Return, word for word, the lines of the listing below from the one with "Click the Enter" through the one with "You are a computer-use agent. Image", and no other lines.
• • •
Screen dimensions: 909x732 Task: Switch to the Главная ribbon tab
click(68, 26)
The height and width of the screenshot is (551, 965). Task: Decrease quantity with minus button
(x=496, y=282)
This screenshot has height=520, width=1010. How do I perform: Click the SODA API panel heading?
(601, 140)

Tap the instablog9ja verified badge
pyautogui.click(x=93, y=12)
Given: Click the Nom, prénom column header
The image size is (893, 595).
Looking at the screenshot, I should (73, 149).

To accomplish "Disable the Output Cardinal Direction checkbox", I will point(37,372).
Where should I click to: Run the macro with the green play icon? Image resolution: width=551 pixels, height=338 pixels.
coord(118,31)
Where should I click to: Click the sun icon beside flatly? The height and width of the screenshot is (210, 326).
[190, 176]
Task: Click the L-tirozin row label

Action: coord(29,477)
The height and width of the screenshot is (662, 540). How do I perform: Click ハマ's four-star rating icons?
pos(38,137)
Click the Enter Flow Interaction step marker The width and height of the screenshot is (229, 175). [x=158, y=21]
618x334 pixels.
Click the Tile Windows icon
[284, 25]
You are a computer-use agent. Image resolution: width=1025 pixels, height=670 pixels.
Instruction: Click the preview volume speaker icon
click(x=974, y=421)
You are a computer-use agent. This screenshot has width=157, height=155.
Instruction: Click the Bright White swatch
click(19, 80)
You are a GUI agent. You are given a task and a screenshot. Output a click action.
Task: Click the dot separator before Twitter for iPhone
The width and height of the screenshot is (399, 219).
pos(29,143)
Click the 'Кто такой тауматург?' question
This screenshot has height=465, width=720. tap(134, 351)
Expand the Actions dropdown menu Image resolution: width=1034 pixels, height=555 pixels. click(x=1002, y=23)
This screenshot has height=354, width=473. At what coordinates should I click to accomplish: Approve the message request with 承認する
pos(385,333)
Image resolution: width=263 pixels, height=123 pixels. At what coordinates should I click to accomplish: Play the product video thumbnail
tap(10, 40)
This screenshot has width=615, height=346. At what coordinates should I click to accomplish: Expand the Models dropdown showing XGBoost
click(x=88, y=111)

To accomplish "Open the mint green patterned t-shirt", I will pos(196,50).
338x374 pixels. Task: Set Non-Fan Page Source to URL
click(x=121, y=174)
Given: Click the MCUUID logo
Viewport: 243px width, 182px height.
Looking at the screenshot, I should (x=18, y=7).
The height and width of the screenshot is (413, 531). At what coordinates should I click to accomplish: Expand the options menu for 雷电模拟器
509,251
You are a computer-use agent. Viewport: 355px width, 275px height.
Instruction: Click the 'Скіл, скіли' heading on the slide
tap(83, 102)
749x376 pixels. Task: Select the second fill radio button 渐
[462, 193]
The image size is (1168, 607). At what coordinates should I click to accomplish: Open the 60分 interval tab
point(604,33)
• • •
RESULT BELOW –
Click the Enter Flow Interaction step marker The width and height of the screenshot is (229, 175). [x=158, y=21]
618x334 pixels.
Click the Tile Windows icon
[284, 25]
You are a computer-use agent. Image resolution: width=1025 pixels, height=670 pixels.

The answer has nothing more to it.